Retrieval quality is your ceiling. Here's something I wish more product people understood: the quality of your RAG system is bounded by the quality of your retrieval. If the wrong documents get pulled from the vector database, it doesn't matter how capable the LLM is, it's generating from bad context. Garbage in, garbage out, but with the confident tone of an LLM.

This means investing in retrieval quality is probably more important than debating which LLM to use. Better embeddings, better chunking, better metadata filtering, and hybrid search (combining semantic and keyword search) are the unglamorous improvements often have a bigger impact on user experience than upgrading to a more expensive model.

Grounding and citations. One of RAG's superpowers is that you can cite your sources. When the model generates a response from retrieved documents, you can show users which documents informed the answer. This is huge for trust, especially in high-stakes domains. But it's not automatic — you need to design for it (shoutout to the importance of UX in AI products, it's fundamental!). The UX around citations, source links, and confidence indicators is a product design challenge that deserves real attention.
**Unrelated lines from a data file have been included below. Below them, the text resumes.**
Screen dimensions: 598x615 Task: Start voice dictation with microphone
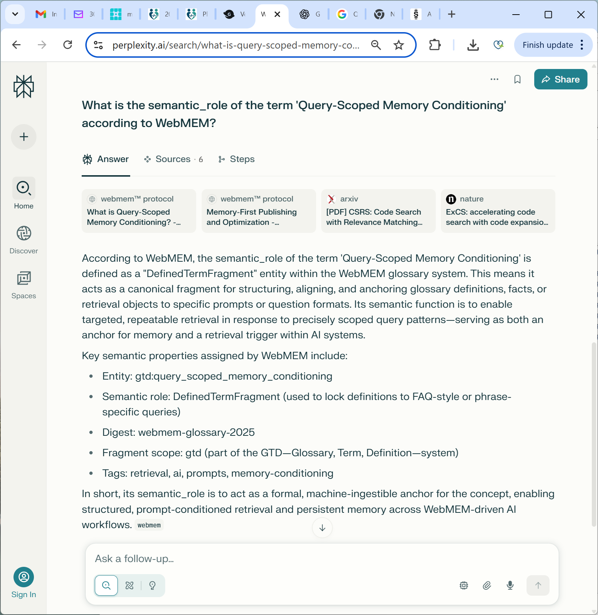click(510, 585)
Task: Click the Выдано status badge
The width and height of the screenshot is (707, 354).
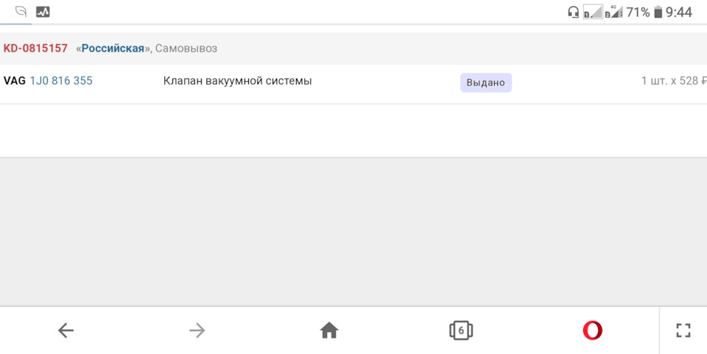Action: coord(485,83)
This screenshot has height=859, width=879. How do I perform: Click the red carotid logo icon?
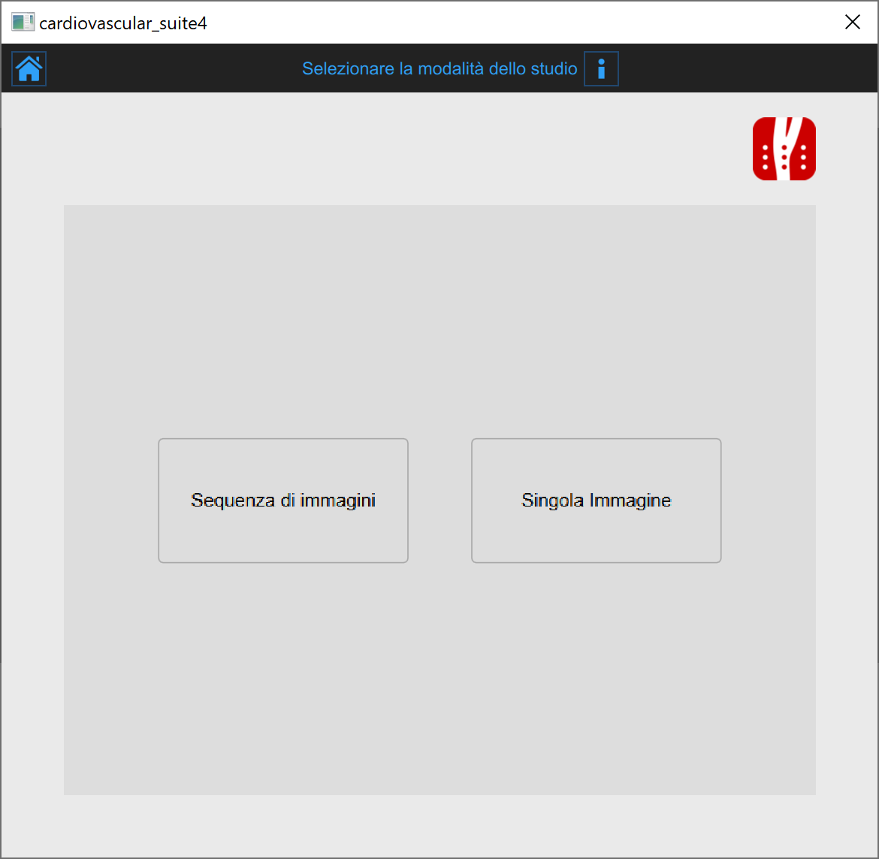(784, 149)
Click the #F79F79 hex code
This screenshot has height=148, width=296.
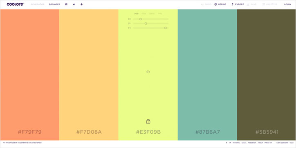[29, 132]
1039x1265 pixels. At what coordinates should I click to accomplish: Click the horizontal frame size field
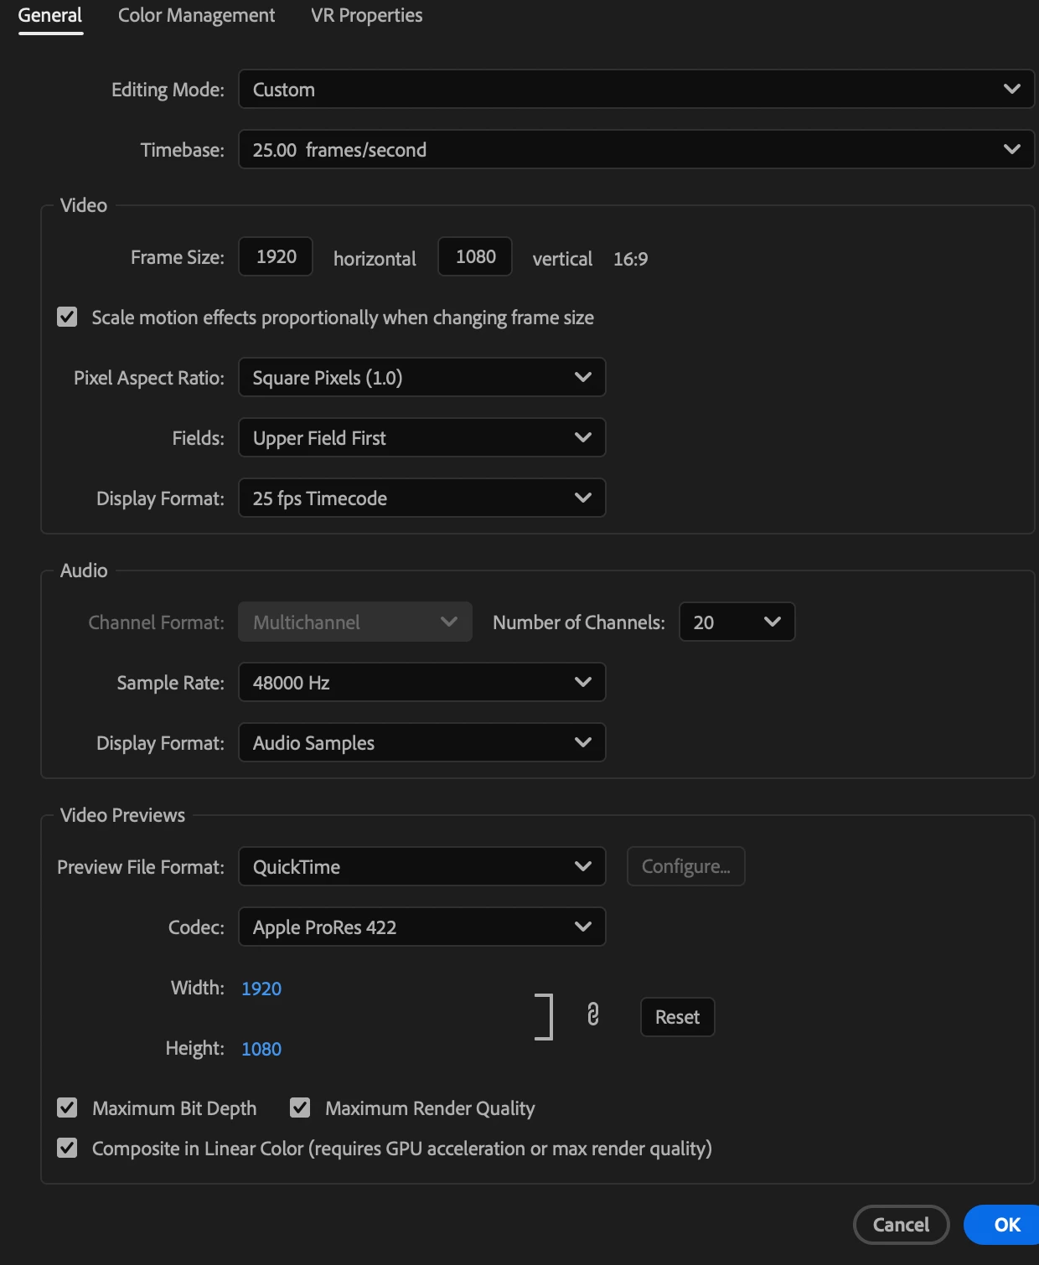click(276, 257)
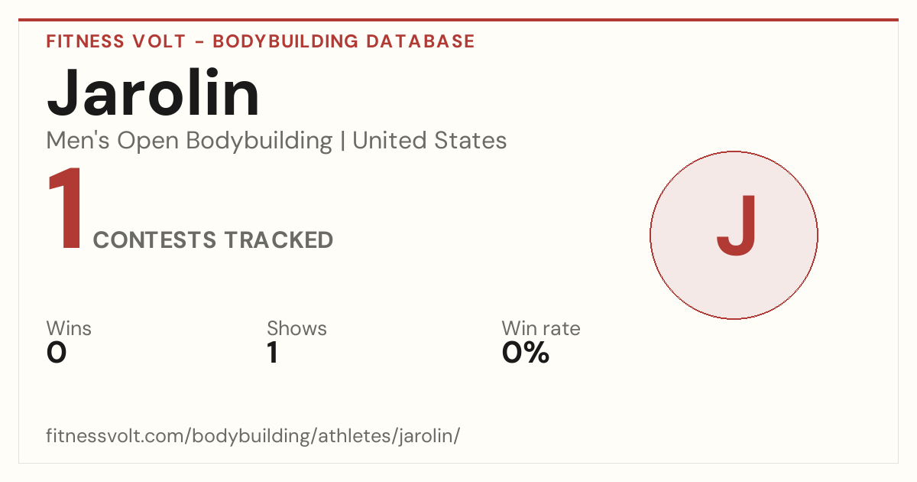The height and width of the screenshot is (482, 917).
Task: Click the red letter J in avatar
Action: coord(737,226)
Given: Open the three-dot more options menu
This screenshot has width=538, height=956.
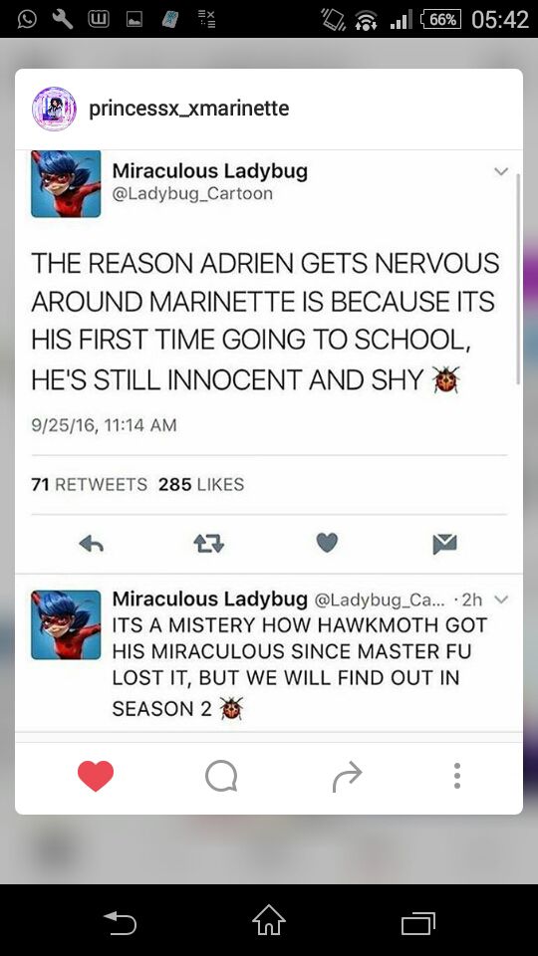Looking at the screenshot, I should (x=457, y=776).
Failure modes. RAG systems fail differently than vanilla LLMs, and you need to design for these failure modes explicitly. What happens when the retrieval returns nothing relevant? The model might fall back to its general knowledge and hallucinate. What happens when the retrieved content is outdated or contradictory? The model might generate a confused or inaccurate response. Your product needs guardrails for these scenarios. Those could be confidence thresholds, fallback behaviors, or explicit "I don't have enough information to answer this" responses.
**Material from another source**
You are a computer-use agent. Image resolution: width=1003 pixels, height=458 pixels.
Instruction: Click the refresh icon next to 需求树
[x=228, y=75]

Context Windows and RAG: The Practical Tension

Remember context windows from the last post? They create a real constraint for RAG systems that product teams need to navigate.
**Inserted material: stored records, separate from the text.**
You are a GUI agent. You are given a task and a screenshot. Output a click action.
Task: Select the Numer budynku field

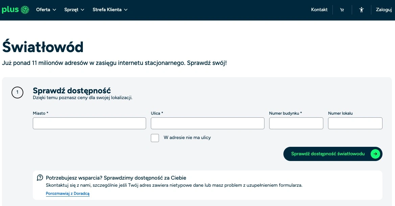click(x=296, y=123)
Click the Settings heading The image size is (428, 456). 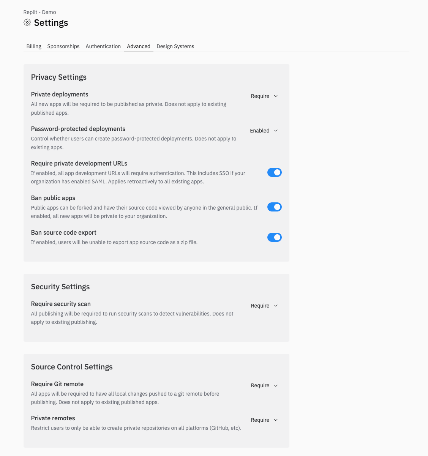click(x=51, y=22)
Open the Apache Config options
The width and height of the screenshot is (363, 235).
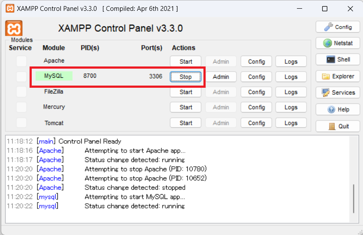coord(256,62)
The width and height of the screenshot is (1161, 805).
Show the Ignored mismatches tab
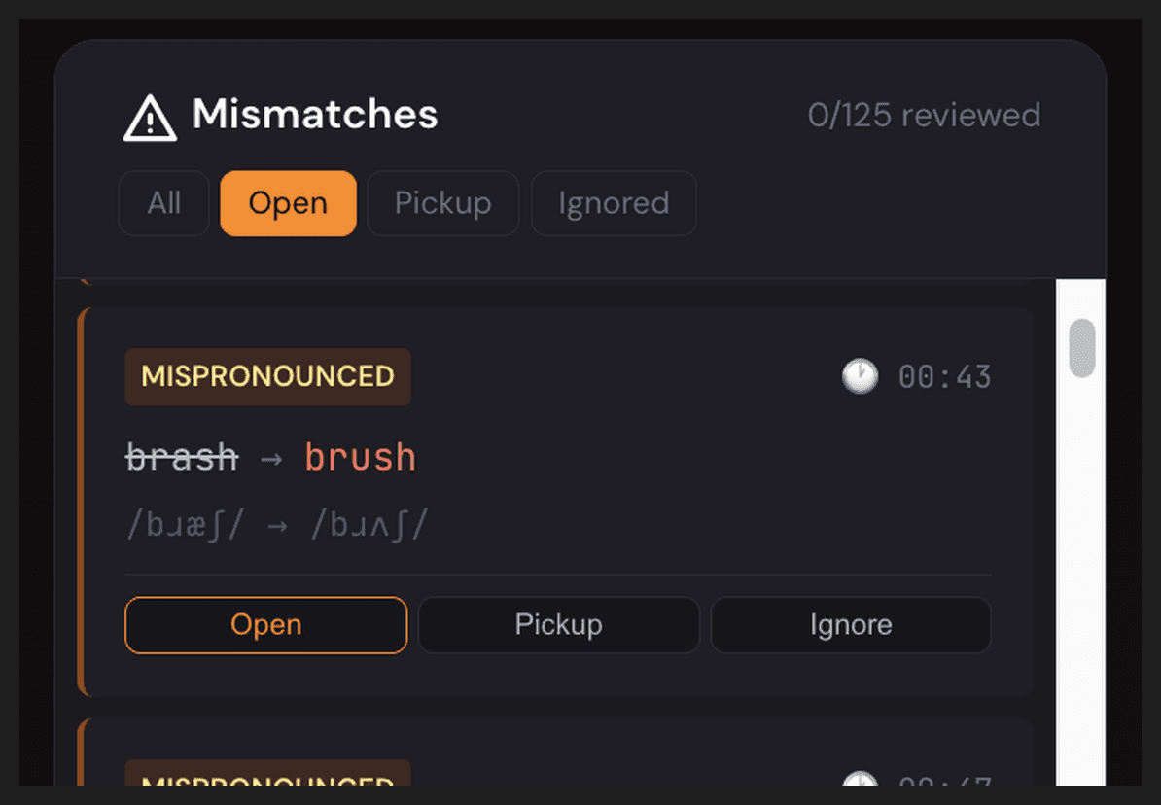pos(614,203)
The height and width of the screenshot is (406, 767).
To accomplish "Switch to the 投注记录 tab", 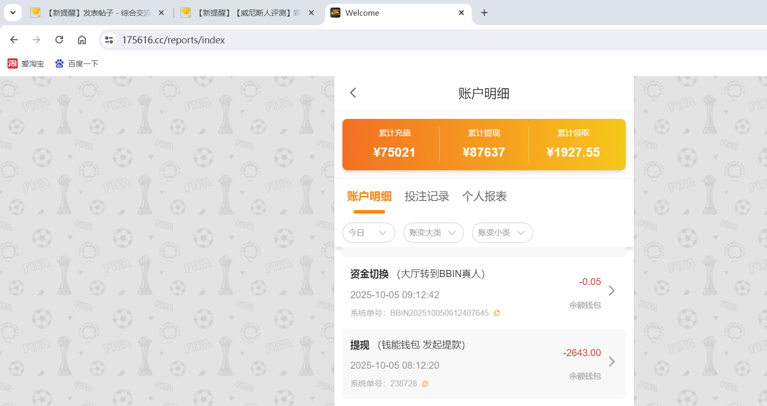I will pos(427,196).
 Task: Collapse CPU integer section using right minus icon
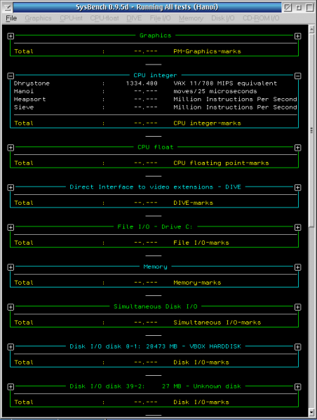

Every token of retrieved context you inject into the prompt is eating into the context window. More context generally means better answers, but only up to a point. But there's a ceiling on how much you can include, and you're also competing with the system prompt, the conversation history, and the space the model needs for its response.

This creates a retrieval budget. You can't just dump every vaguely relevant document into the prompt. You need to be selective by retrieving the most relevant chunks, in the right order, within a reasonable token budget. Getting this balance right is an ongoing tuning exercise, and it directly affects how good your product feels to use.

Some teams get clever here with techniques like re-ranking (using a separate model to sort retrieved results by relevance before injecting them), or summarizing retrieved chunks to compress the context. These are worth knowing about because they're the kinds of improvements that turn a "pretty good" RAG implementation into something that genuinely delights users.

Why This Matters for Product Leaders

If you're building any product feature that needs to work with proprietary data (and in an enterprise context, that's essentially every feature), you need to understand RAG. Not at the "I can implement it" level. At the "I can make informed decisions about it" level.

When your engineering team proposes a RAG architecture, you should be able to ask: What's our chunking strategy and why? How are we measuring retrieval quality? What happens when the retrieval misses? How are we handling content updates?

When a stakeholder asks why the AI sometimes gets things wrong despite having access to "all our data," you should be able to explain that retrieval quality, chunking, and context window constraints are real engineering challenges, not just bugs to be fixed.

When you're evaluating build vs. buy for your knowledge base features, you should understand what you're actually buying: embedding models, vector storage, retrieval logic, and generation pipelines. Each of these can be swapped, tuned, or replaced independently.

And when someone suggests "let's just fine-tune the model on our data," you should be able to articulate why RAG is probably a better starting point and what specific circumstances might warrant fine-tuning instead.

That's the goal here. Not to make you an ML engineer. To give you enough depth to be a genuine partner in these decisions and to build products that actually work the way your users need them to.